In sum, the US has decided on its own, exclusively, where to peg the «bar of democracy» in Afghanistan. Not even its closes ally, Britain, the mother of all democracies, would appear to have played any significant role.
This holds serious implications for the future. What comes to mind is the famous Pottery Barn rule splet out by the former US defence secretary Donald Rumsfeld – ‘If you break it, you own it’. Simply put, after having waded so deeply into the politicking leading to the formation of the national unity government in Kabul – having choreographed and piloted the idea, having, perhaps, imposed the idea on the reluctant Afghans – the ultimate responsibility – even obligation – rests now with the Obama administration to ensure that the political arrangement survives and brings about the political stability that Afghanistan needs.
Most certainly, the Obama administration faces a formidable challenge here. The only examples of national unity governments in contemporary world politics have been in Cambodia in 1993 and in Zimbabwe and Kenya in 2008, and they have not exactly been encouraging experiments.
Therefore, the really worrisome question is whether the Obama administration is willing to play the kind of role envisaged in Rumsfeld’s wise opinion? Does the Obama administration have the necessary attention span – with so many distractions from Ebola virus to the Islamic State – making pressing demands on its time, energy and resources?
Clearly, the Ghani government cannot be left as «America’s latest orphan», which by the way, was the rubric of a recent seminar held at at the New York University’s Center on International Cooperation with some of the best-known American experts as participants.
Speaking at the NYU seminar, Barnett Rubin, who had served as senior advisor to the special representative for AfPak late Richard Holbrooke, ruefully noted, «The president’s [Obama’s] job description does not entail reforming and creating a new Afghanistan. The most important thing for stabilizing a country is to maintain a sufficient level of funding to support the unity of the national government [in Kabul], and to build a coalition of regional powers that would be supportive of Afghanistan.»

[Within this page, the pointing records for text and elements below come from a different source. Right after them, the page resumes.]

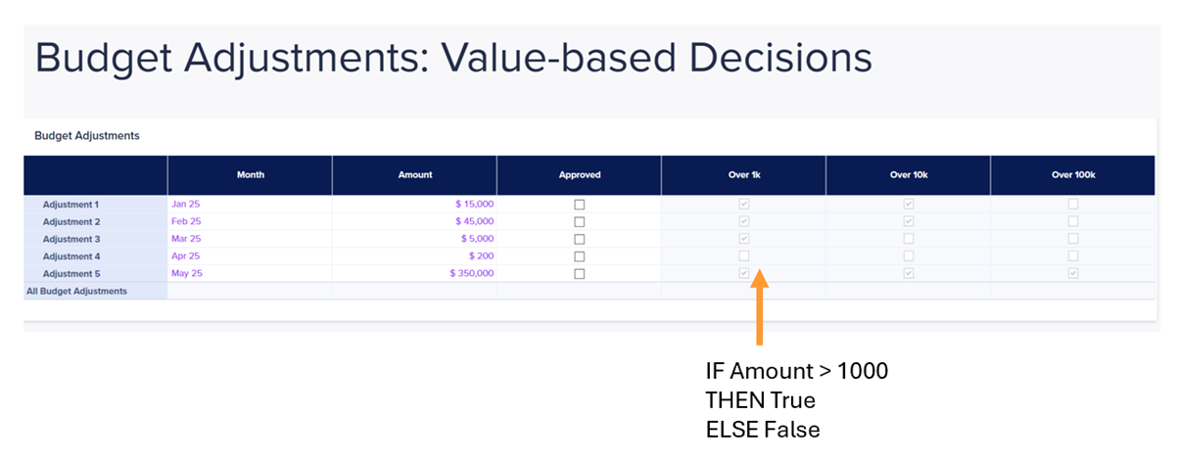The width and height of the screenshot is (1179, 462).
Task: Click the All Budget Adjustments row
Action: pos(590,291)
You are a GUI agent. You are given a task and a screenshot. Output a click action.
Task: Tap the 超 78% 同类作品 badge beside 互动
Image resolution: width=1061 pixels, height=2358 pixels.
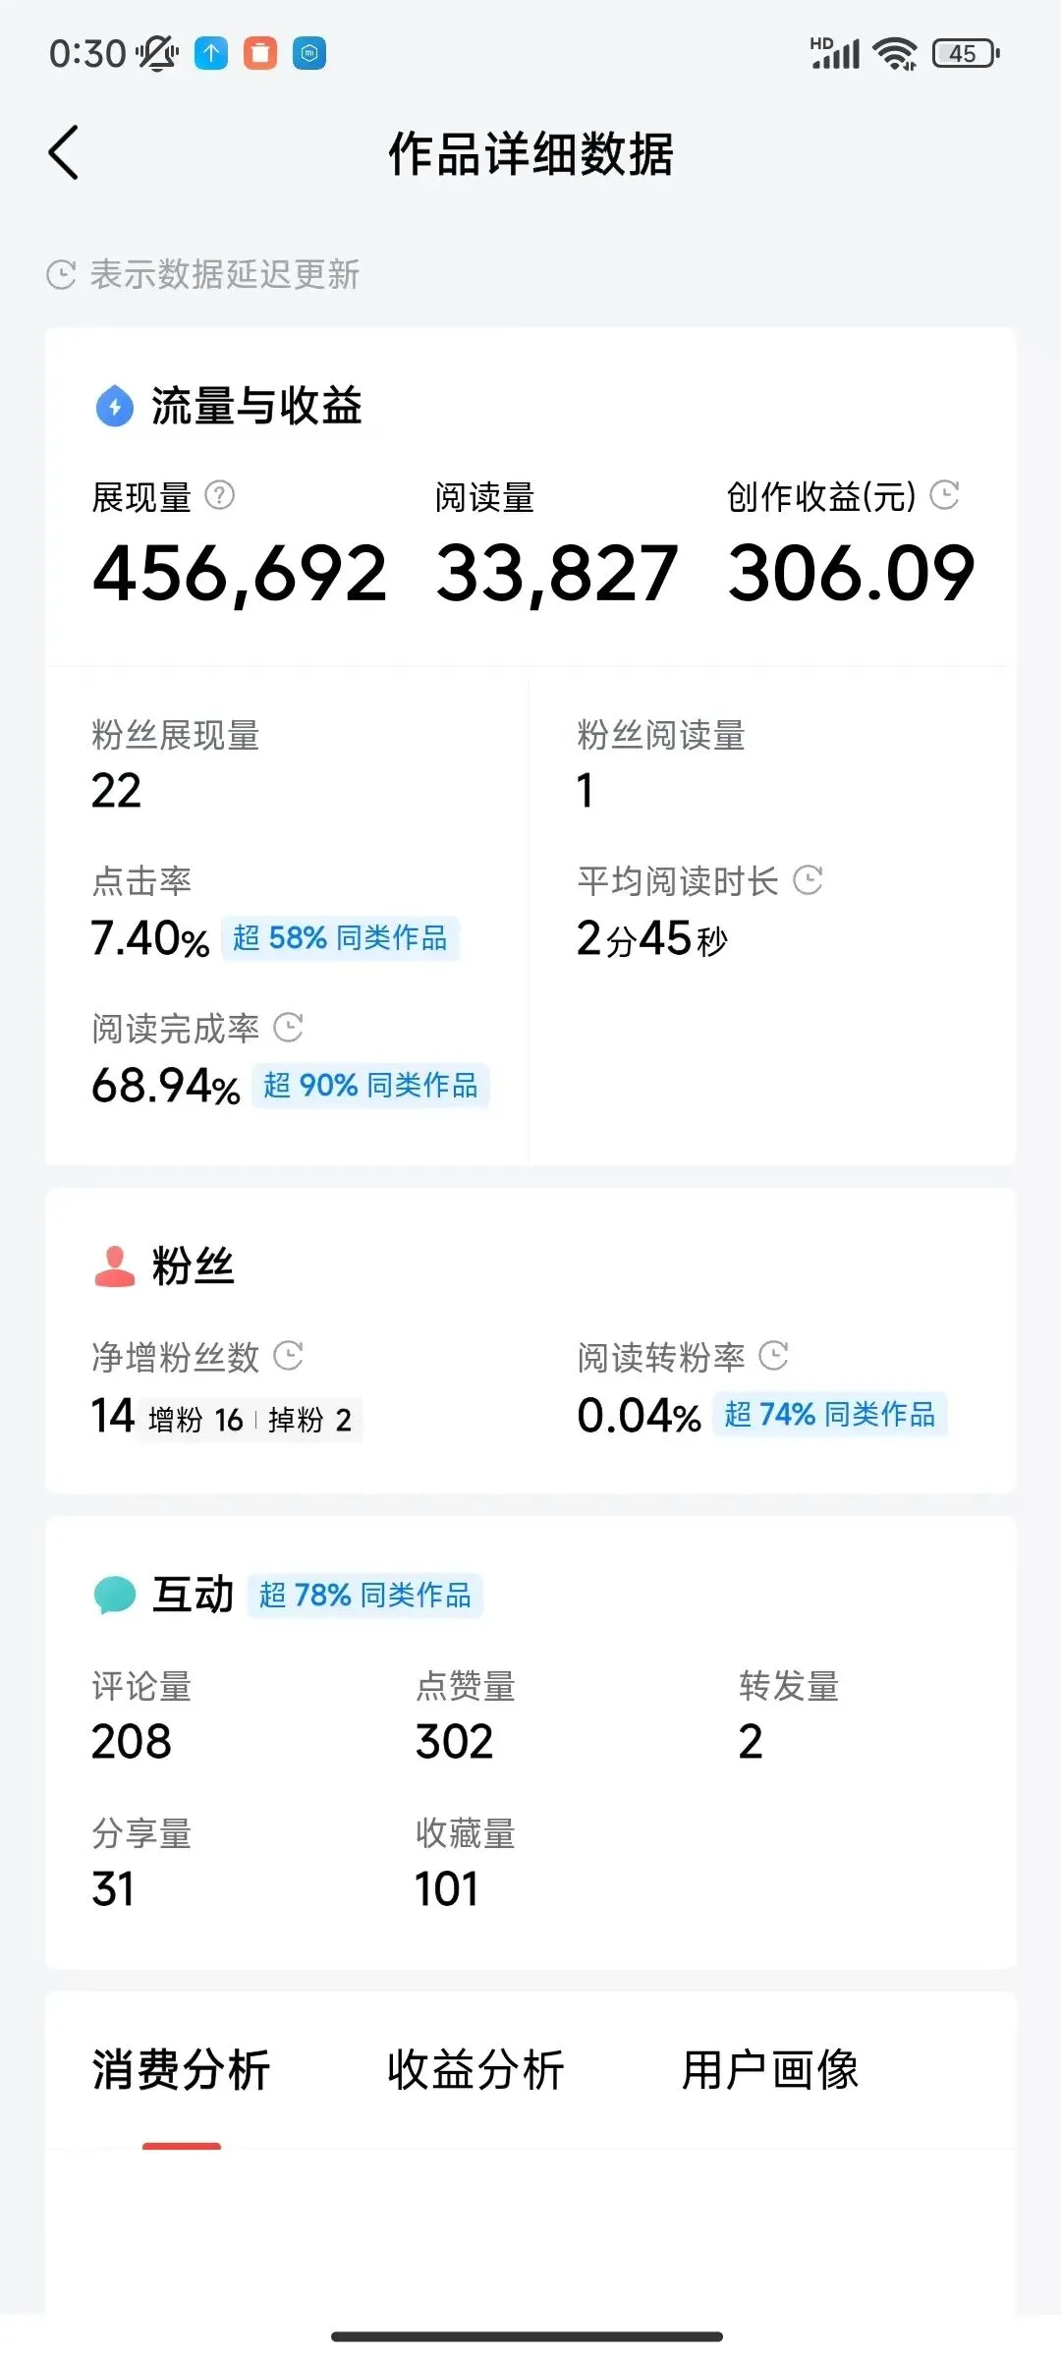[x=364, y=1595]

Rubin warned, «Missions to stabilize and missions to counterterrorism cannot coexist, and, in my experience, the [US] mission to counter terrorism will always win. Yet we cannot ignore how the absence of a certified government or external funding has led to weak institutions.» Indeed, where is all that money to «stabilize» Afghanistan going to come from?
Equally, it is an open secret that even if the US-Afghan pact had been delayed for a further period of time beyond 2014, the US would have found some way to avoid having to withdraw its troops from Afghanistan by the end of the year – that is to say, Obama (and NATO) never really had the so-called «zero option» in the consideration zone. In fact, the Obama administration has come under heavy criticism already within America for having exercised the «zero option» in Iraq.
On the other hand, a closer examination of the US-Afghan security pact would raise many questions regarding the US’ interests. A widespread perception among the Afghan political class happens to be that the security pact would have as much, if not more, to do with the US’ regional strategies as Afghanistan’s national security needs.
President Obama has pledged that the strength of the US forces would be pegged at 9800 soldiers through 2015, which will be halved next year and tapered off to a token presence by end-2016. The thing that lends credibility to Obama’s pledge is that end-2016 coincides with the end of his presidency. On the contrary, a detailed examination of the security pact raises serious doubts about the efficacy of Obama’s stated plans of troop withdrawal.